09 Indexing - Organizes Everything #

In the previous lesson, I have introduced you to the basic concept of B+ tree index and how to manage it in MySQL. In order to further understand the specific use of B+ tree index in MySQL, in this lesson I would like to talk to you about the index structure of MySQL InnoDB storage engine.

InnoDB storage engine is the most widely used engine in MySQL database. In massive concurrent OLTP (Online Transaction Processing) businesses, InnoDB is a must. It has a very significant feature in data storage: Index Organized Table.

Now, let me introduce you to the most fundamental concept: Index Organized Table. I hope that after you have studied today’s content, you will be able to understand how MySQL stores data and index objects.

Index Organized Table #

There are two ways to store data: Heap Tables and Index Organized Tables.

In Heap Tables, the data is stored in no particular order, and the sorting of data is completely dependent on indexes (heap table storage structure was the default support for Oracle, Microsoft SQL Server, and PostgreSQL in the early days).

From the diagram, you can see that in the organization structure of heap tables, data and indexes are stored separately. The index is the sorted data, and the data in the heap table is unordered. The leaf nodes of the index store the addresses of the data in the heap table. When the data in the heap table changes and its position changes, all the addresses in the indexes need to be updated. This severely impacts performance, especially for OLTP businesses.

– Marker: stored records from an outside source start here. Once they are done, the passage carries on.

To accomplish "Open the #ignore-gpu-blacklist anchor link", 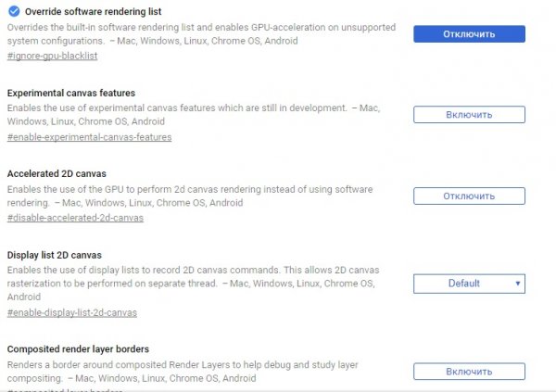I will pyautogui.click(x=52, y=56).
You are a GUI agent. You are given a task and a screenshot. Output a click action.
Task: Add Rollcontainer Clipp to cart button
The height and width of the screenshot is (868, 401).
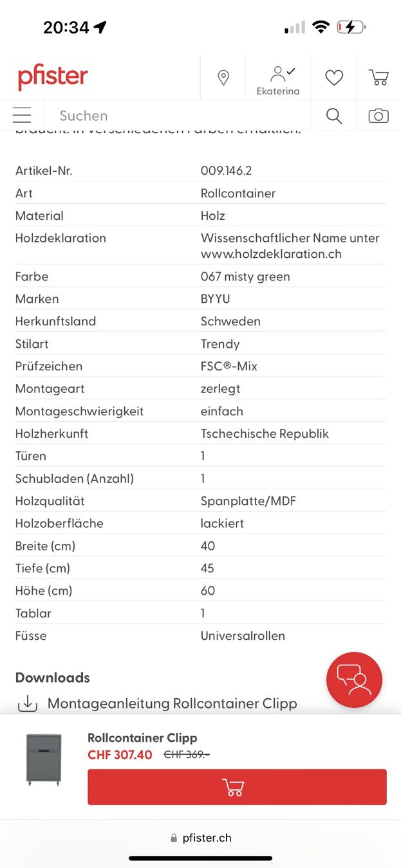point(237,787)
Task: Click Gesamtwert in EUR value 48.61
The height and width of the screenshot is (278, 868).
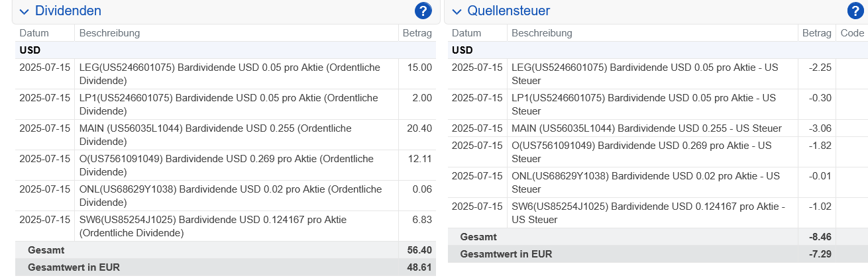Action: (419, 267)
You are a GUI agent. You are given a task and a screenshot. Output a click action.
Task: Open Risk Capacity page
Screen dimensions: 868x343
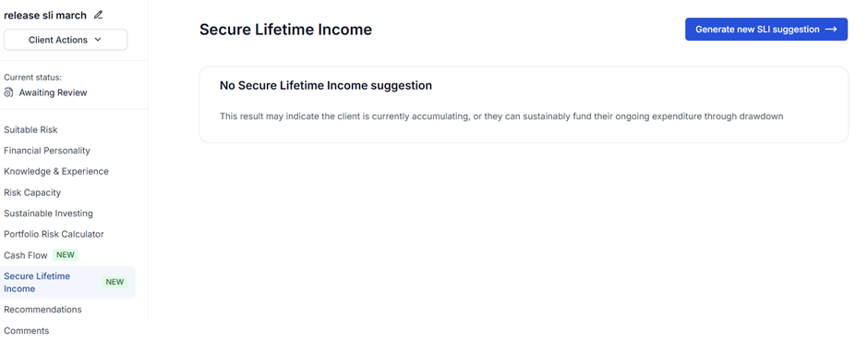(32, 193)
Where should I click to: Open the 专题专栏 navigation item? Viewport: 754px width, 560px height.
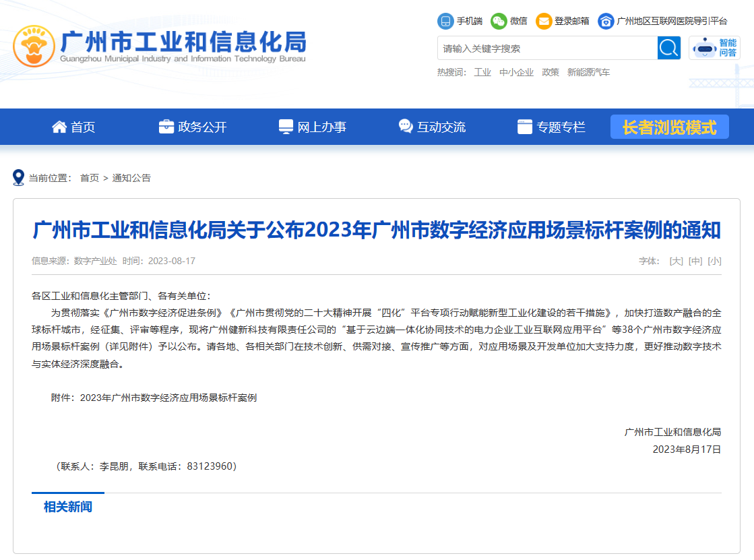[x=551, y=127]
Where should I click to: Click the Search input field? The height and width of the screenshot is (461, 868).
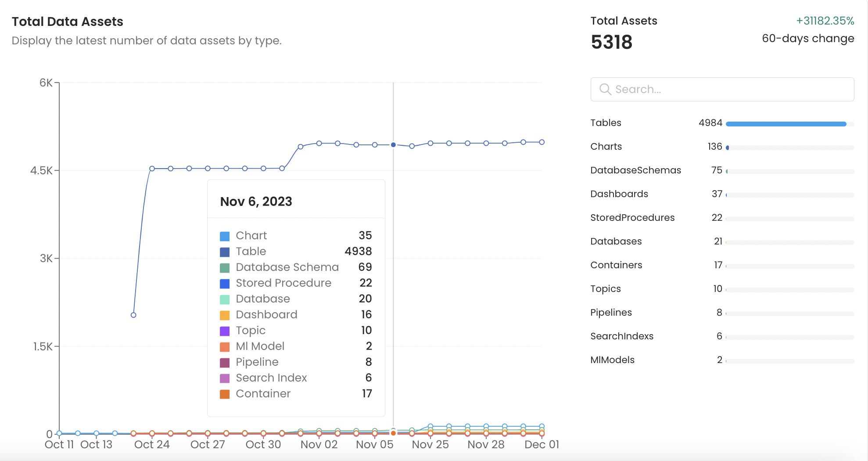(x=728, y=89)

On the other hand, in Index Organized Tables, the data is stored in the index in the order of the primary key, which is also called a clustered index. In Index Organized Tables, data is index, and index is data.

MySQL InnoDB storage engine uses this data organization method; Oracle and Microsoft SQL Server also introduced support for index organized tables in later versions.

However, PostgreSQL database only supports heap table storage, which is not suitable for the access characteristics of OLTP. Although PostgreSQL has made some optimizations to heap tables in later versions, it is essentially trading space for time, and its support for massive concurrent OLTP businesses still has limitations.

Looking back at the User table in Lesson 08, it is organized as an index organized table:

The primary key of the table User is id, so the data in the table is stored in the order of id. The leaf nodes store the complete records of the table. You can see that the data in the table is stored in the index, which means the table is the index, and the index is the table.

After understanding the primary key index storage method of MySQL InnoDB, let’s continue to learn about secondary indexes.

Secondary Index #

Data in the InnoDB storage engine is stored in the order of the primary key index. In addition to the primary key index, all other indexes are called secondary indexes, or non-clustered indexes.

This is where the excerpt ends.